Reddit is not the only large publisher to have recently tightened access to its archive, however, in response to the rise of generative AI. The New York Times updated its terms of service in August to prohibit the use of its content to develop “any software program, including, but not limited to, training a machine learning or artificial intelligence (AI) system.” It also warned that the use of bots to crawl and scrape its website without written permission from the paper could result in fines of other unspecified penalties.
The Times subsequently entered into protracted discussions with OpenAI about a deal for access. Those talks broke down, however, and the relationship devolved into the Times’ massive copyright infringement lawsuit against the ChatGPT maker.
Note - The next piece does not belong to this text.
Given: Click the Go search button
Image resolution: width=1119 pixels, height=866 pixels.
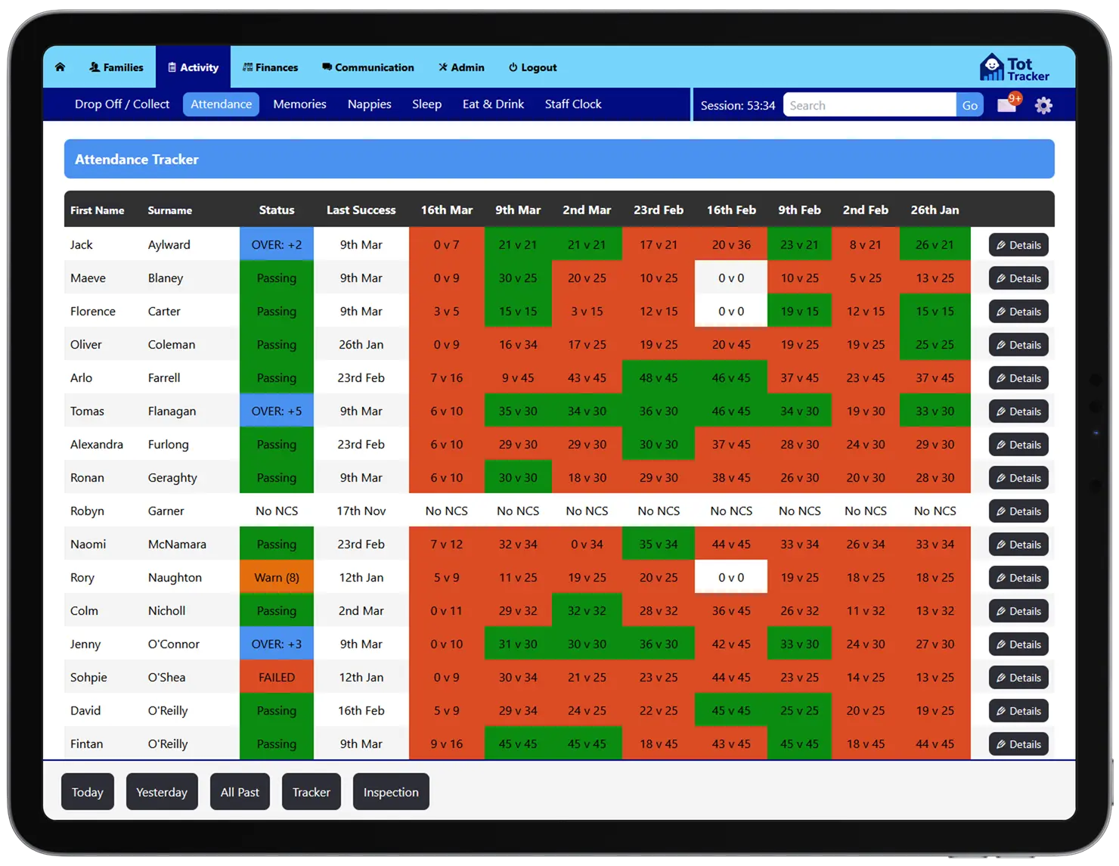Looking at the screenshot, I should [x=969, y=105].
The failure of those negotiations stands in sharp contrast to the successful outcome of Reddit’s engagement with Google. And that difference could prove revealing about future negotiations between publishers and AI developers over access to and the use of publishers’ content for training.
Without having been in the room, it’s impossible to know precisely what was said between the Times and OpenAI. But as discussed here in a previous post, all indications are that the dispute is fundamentally about price. The Times was demanding more than OpenAI was willing to pay. And what the Times was offering in exchange appears to have been simply non-exclusive access to its archive and a promise not to sue.
Reddit’s deal with Google, by contrast, is not a simple pay-for-play affair. While the $60 million a year Google reportedly will pay Reddit sounds like a lot of money, for a company of Google’s size it’s barely more than a rounding error, and it’s not even clear that it will be entirely in cash.
Notably, and likely not coincidentally, the deal was announced in the same week that Reddit registered with the SEC to pursue an initial public offering (IPO) of stock. According to its S-1 filing, Reddit has never turned a profit in its 18 years of operation including the 13 years since it was spun out as a standalone entity by former owner Advance Media, parent of Condé Nast, which had acquired Reddit in 2006. It posted a net loss of $91 million in 2023. Nearly all of its revenue is generated by adverting on its platform amid the intensely competitive market for digital ad dollars.
What Reddit is really getting from the Google deal, other than cash, is evidence of a monetizable asset it can tout to prospective shareholders independent of ad revenue. It also will get access to Vertex AI, Google’s cloud-based AI development platform. According to Google’s announcement of the deal, Reddit intends to use Vertex AI to enhance search and other capabilities on the Reddit platform.
What Google gets is efficient access to real-time, structured data via Reddit’s API without the need to crawl, scrape and normalize the data itself.
In other words, while Google is technically licensing Reddit’s content for use as AI training data, as many publishers are demanding, that license is embedded in a broader commercial agreement between the companies in which each party is getting something of value beyond the cash involved.
It’s a model of successful deal making. But it’s a model that may not be widely replicable beyond the small number of large publishers and AI developers with enough assets and interests to be viable counterparties in a broad commercial arrangement.
For most publishers, simply opening the cash window and waiting to take orders is not likely to be enough.